In the situation he was brought in to correct, the group was a public institution. And misplaced loyalty by group members had damaged both the institution and the country.

To avoid those outcomes, Larson teaches: “Every officer must ultimately face the fact that personal loyalty must have its limits, that one’s higher loyalty is to the institution and the nation.”

Brigadier General Malham M. Wakin, emeritus professor of professional ethics at the U.S. Air Force Academy, agrees with Larson. He remarks: “Often the obligations of professional integrity may be pitted against personal loyalties or friendships. . . . The highest loyalty is to the profession itself, and invariably that requires individuals to place their public duties above their personal relationships.”

Nevertheless, loyalty to a country or profession also has to yield to higher ethical duties in some circumstances, such as where a nation commands a person to violate human rights.

For this reason, training at the Naval Academy includes a trip to the Holocaust Museum in Washington, D.C. There, according to Larson, “midshipmen can see firsthand what can happen when misplaced loyalty, blind obedience, and a lack of concern for human dignity are taken to the extreme.”

Former Minneapolis police chief Anthony Bouza saw the harmful effects of misplaced loyalty in law enforcement. In his book Police Unbound, Bouza describes serious damage and injustice caused by “The Blue Code of Silence.” This is the unspoken agreement among many police officers that they will not report wrongdoing committed by a fellow officer or assist in bringing the officer to justice.

From seeing the evil caused by such behavior during his 36-year career as a police officer in New York City and Minneapolis, Bouza came to believe that loyalty to the public must take precedence over loyalty to coworkers and associates. Otherwise, if those persons do wrong, they are more likely to get away with it and undermine the public functions they are supposed to carry out.
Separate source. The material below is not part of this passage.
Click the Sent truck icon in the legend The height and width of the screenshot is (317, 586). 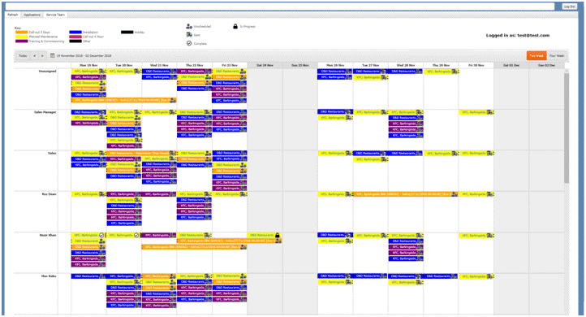(x=189, y=35)
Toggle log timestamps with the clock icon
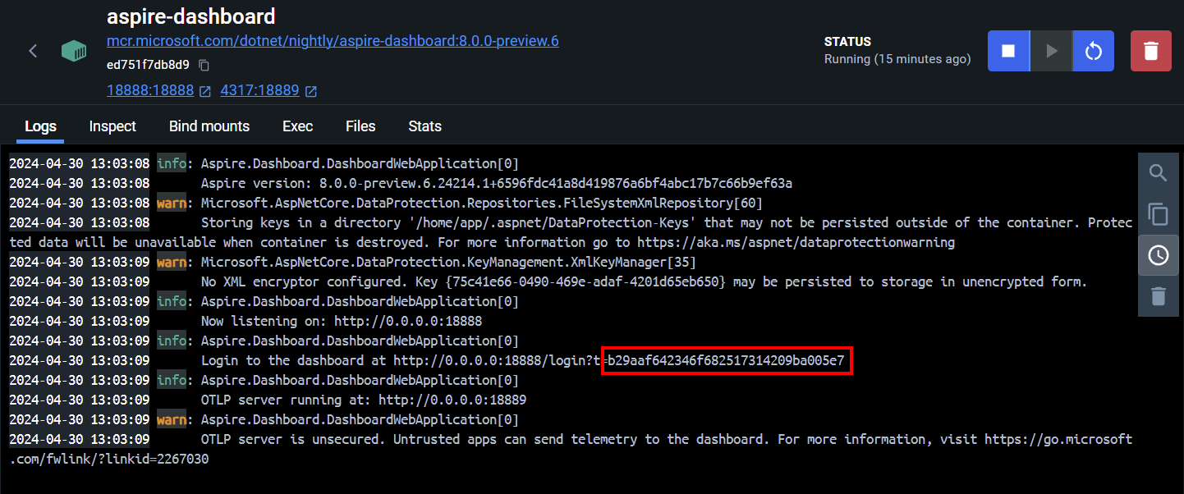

As Bouza puts it: “Personal loyalty subverts group goals. Loyalty must be to broad principles – such as, ‘The good of the people is the chief law.'”

Unfortunately, few political and corporate leaders seem to be like Bouza. They loudly decry a supposed decline in “moral values.” But they rarely if ever mention the moral obligation to oppose wrongdoing committed by managers, coworkers, or friends.

Nor are they seen coming to the aid of government and corporate whistleblowers, who are often harassed, disciplined, and fired for carrying out that ethical duty.

Whistleblowers receive such treatment despite a Price Waterhouse survey indicating they expose 43% of frauds committed against corporations, whereas professional auditors find just 19%. Likewise, U.S. Department of Justice statistics show that whistleblowers expose most instances of civil fraud committed by dishonest government contractors.

These figures mean that corporate and government whistleblowers – by remaining loyal to the public – save shareholders and taxpayers billions of dollars. Yet they are frequently barbequed for doing so. When that happens, the saying “No good deed goes unpunished” seems to ring true.

Government and business leaders create at least an appearance of impropriety by keeping silent about the moral obligation of employees and other workers to oppose corruption inside organizations. Their silence sends a message that they want people to remain loyal to wrongdoers rather than possess a higher loyalty to the public by opposing corruption.

If such leaders are truly opposed to wrongdoing and have nothing to hide, they should not fear or punish whistleblowers, but instead support them wholeheartedly. Otherwise, their view of loyalty appears seriously misplaced and immoral – protecting wrongdoers, punishing those who act ethically, and harming the public.

And their claims about supporting high ethical standards would deserve the retort attributed to Ralph Waldo Emerson: “What you do speaks so loud that I cannot hear what you say.”